Bone-vasculature interactions in the mandible: is bone an angiogenic tissue?
מילות מפתח
תַקצִיר
Starting from early stages of craniofacial development, the leading role of vasculature, in particular endothelial progenitor cells, becomes apparent. They are probably the cells that synthesize the appropriate bone morphogenetic protein (BMP), that precedes neural crest cell migration and determines their final destination and skeletal development. During postnatal osteosynthesis in the mandible, angiogenesis similarly goes before osteosynthesis, regulates this process with the production of BMP-2 and serves as a scaffold for osteoblasts. This growth factor is involved in bone metabolism and bone injury repair. The dependence of bone from vasculature, is better understood when looking to osseous changes that result from vasculopathies and arteritides, like in diabetes mellitus and polyarteritis nodosa respectively, that affect the mandible more frequently than previously suspected. These changes are not only the result of a dysregulation of osteoblasts and osteoclasts, but of a complex network of factors that affect the vasculature, like VEGF and hypoxia. Abnormal vasculature results in qualitatively degradated bone, with an atypical architecture or even in bone necrosis.
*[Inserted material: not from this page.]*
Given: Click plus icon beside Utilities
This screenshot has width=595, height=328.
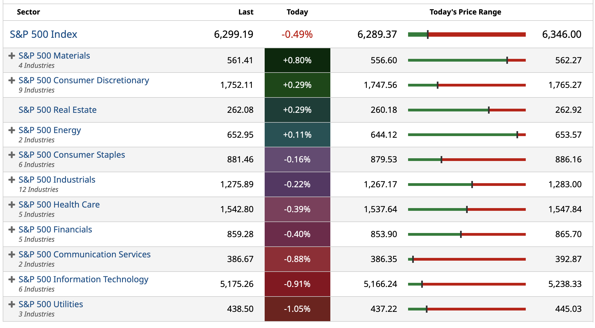Looking at the screenshot, I should 11,304.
The dynamic interplay between vasculature and bone of the mandible, with the vasculature endothelium playing an initiating and regulatory role in osteosynthesis, supports the hypothesis of an angiogenic origin of bone. This hypothesis, helps in understanding of bone pathology, like avascular necrosis and of the impact of interventions and medications that affect vasculature, on bone metabolism.